Go closure variable scope

Question

I'm reading 'CreateSpace An Introduction to Programming in Go 2012'

and on page 86 I found this evil magic

func makeEvenGenerator() func() uint {
    i := uint(0)

    return func() (ret uint) {
        ret = i
        i += 2
        return
    }
}

// here's how it's called
nextEven := makeEvenGenerator()
fmt.Println(nextEven())
fmt.Println(nextEven())
fmt.Println(nextEven())

1) Why is i not resetting ? 2) is nextEven() returning and uint or is Println so smart that it can work with everything ?

Answer 1

For the sake of clarity, I'll assign names to both functions:

func makeEvenGenerator() func() uint { // call this "the factory"
    i := uint(0)

    return func() (ret uint) { // call this "the closure"
        ret = i
        i += 2
        return
    }
}

The factory returns the closure – functions are first class citizens in Go i.e. they can be right-hand expressions, for example:

f := func() { fmt.Println("f was called"); }

f() // prints "f was called"

In your code, the closure wraps over the context of the factory, this is called lexical scoping. This is why the variable i is available inside the closure, not as a copy but as a reference to i itself.

The closure uses a named return value called ret. What this means is that inside the closure you'll have implicitly declared ret and at the point of return, whatever value ret has will be returned.

This line:

ret = i

will assign the current value of i to ret. It will not change i. However, this line:

i += 2

will change the value of i for the next time the closure is called.

---

Here you'll find a little closure example I wrote together for you. It's not extremely useful but illustrates the scope, purpose and use of closures pretty well in my opinion:

package main

import "fmt"

func makeIterator(s []string) func() func() string {
    i := 0
    return func() func() string {
        if i == len(s) {
            return nil
        }
        j := i
        i++
        return func() string {
            return s[j]
        }
    }
}

func main() {

    i := makeIterator([]string{"hello", "world", "this", "is", "dog"})
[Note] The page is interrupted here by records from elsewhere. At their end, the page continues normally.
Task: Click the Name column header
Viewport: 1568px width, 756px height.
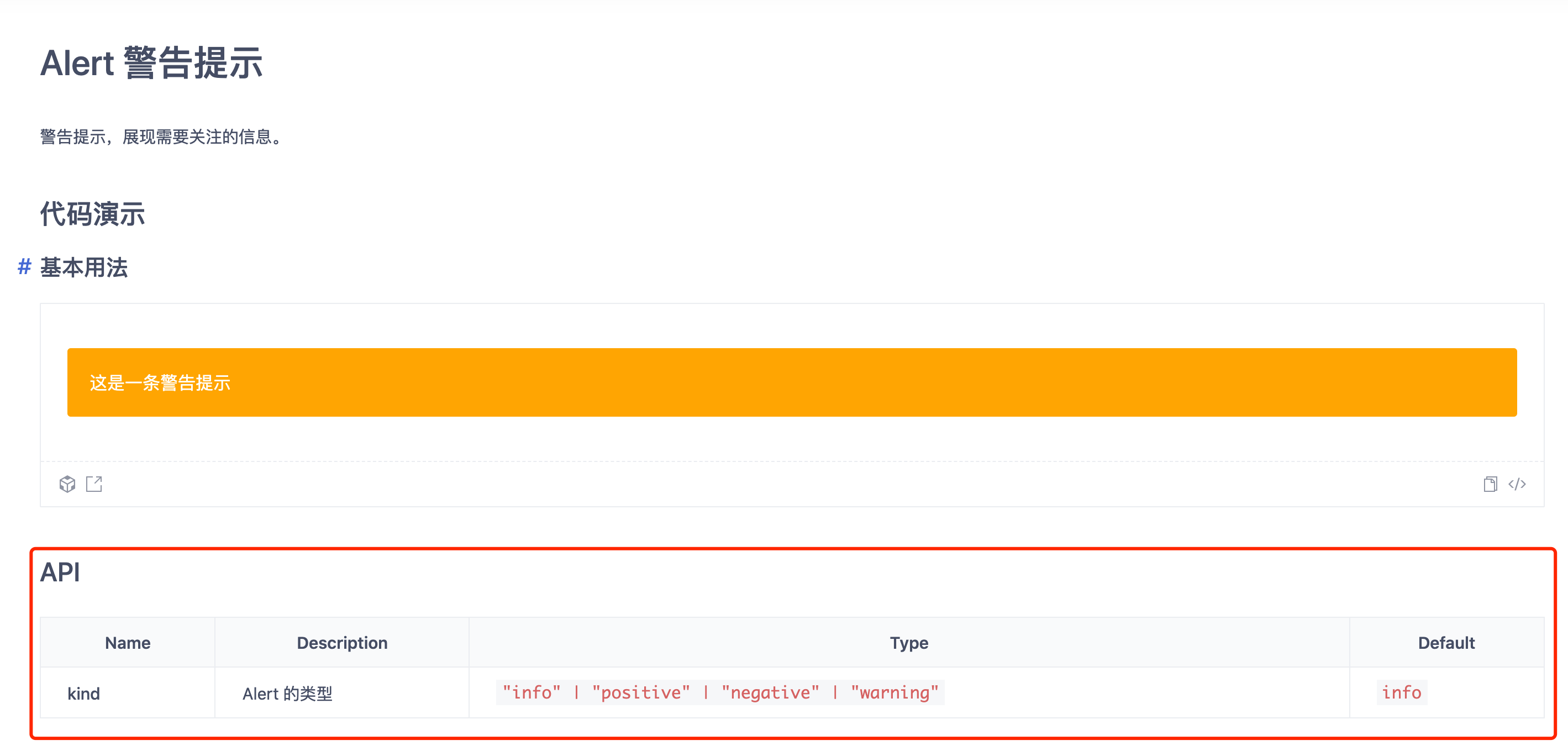Action: point(127,643)
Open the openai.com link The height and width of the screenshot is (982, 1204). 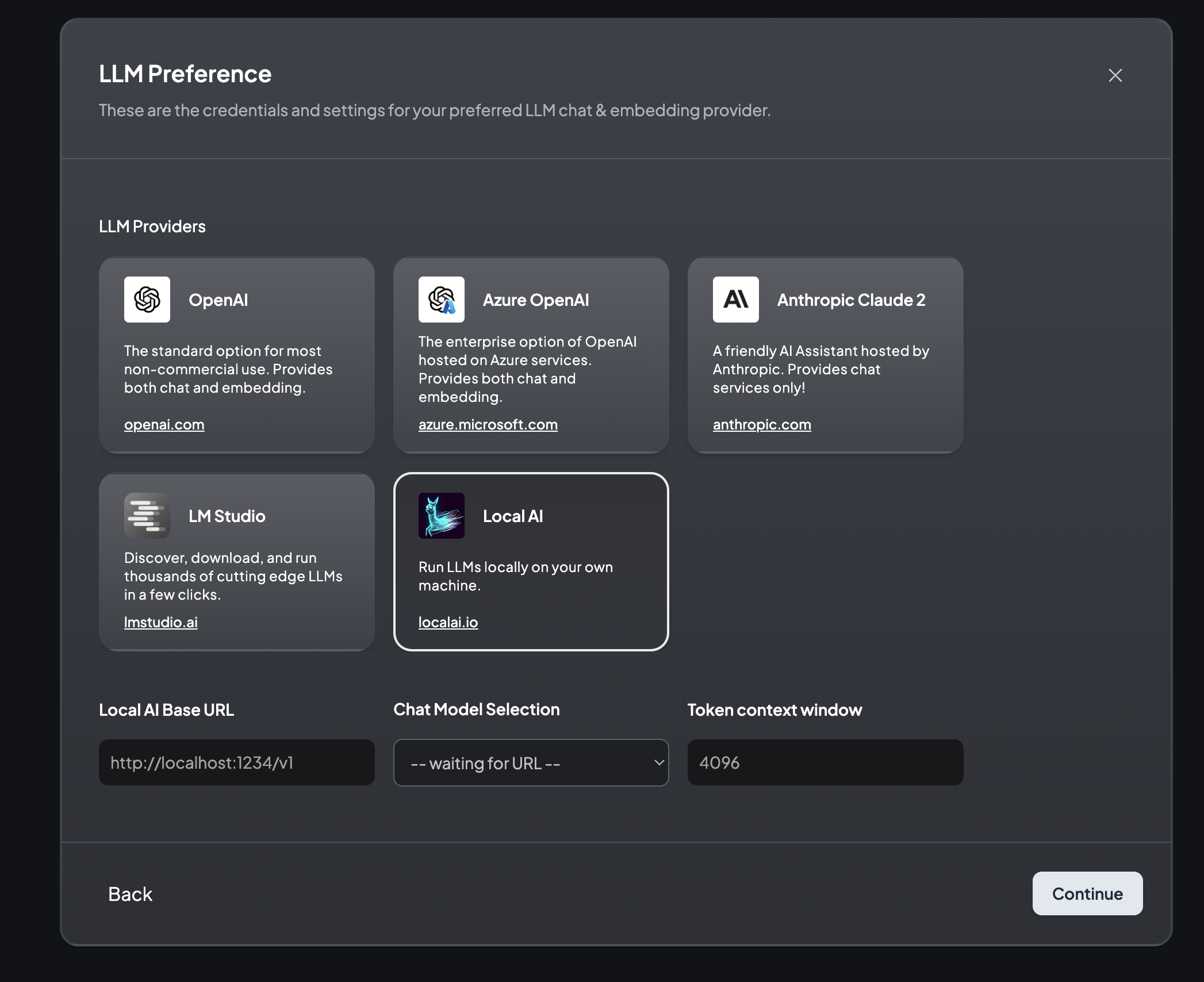pos(164,424)
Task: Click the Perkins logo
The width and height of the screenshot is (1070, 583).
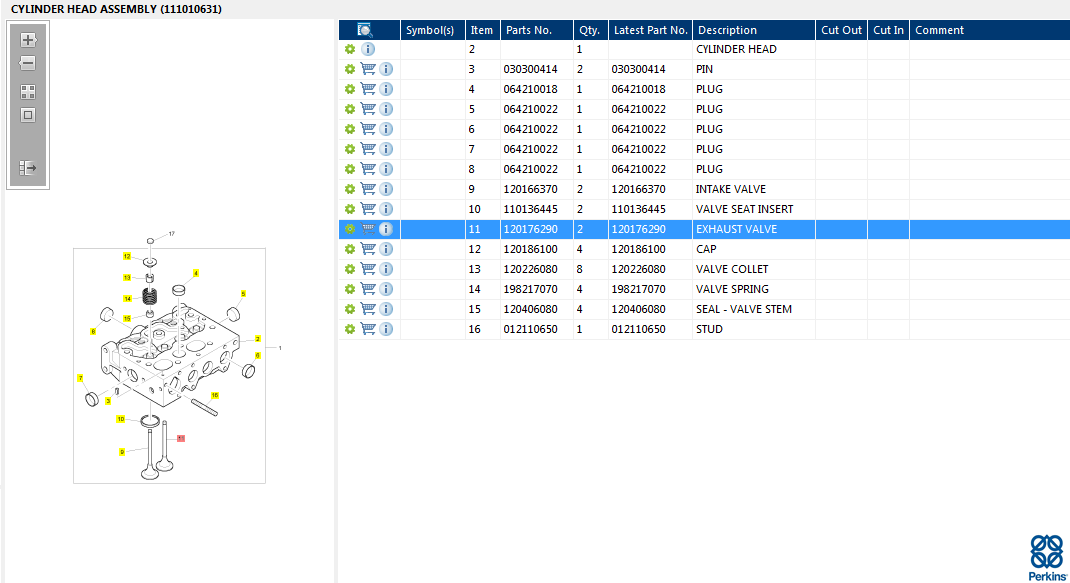Action: pos(1046,558)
    for c := i(); c != nil; c = i() {
        fmt.Println(c())
    }

}

Answer 2

1) Why is i not resetting ?

Closures in Go capture variables by reference. That means the inner function holds a reference to the i variable in the outer scope, and each call of it accesses this same variable.

2) is nextEven() returning and uint or is Println so smart that it can work with everything ?

fmt.Println() (along with fmt.Print(), fmt.Fprint(), etc.) can work most types. It prints its arguments in the "default format". It is the same thing that is printed using fmt.Printf() using the %v verb.

Answer 3

The variable in closure is free from neither code segment nor context.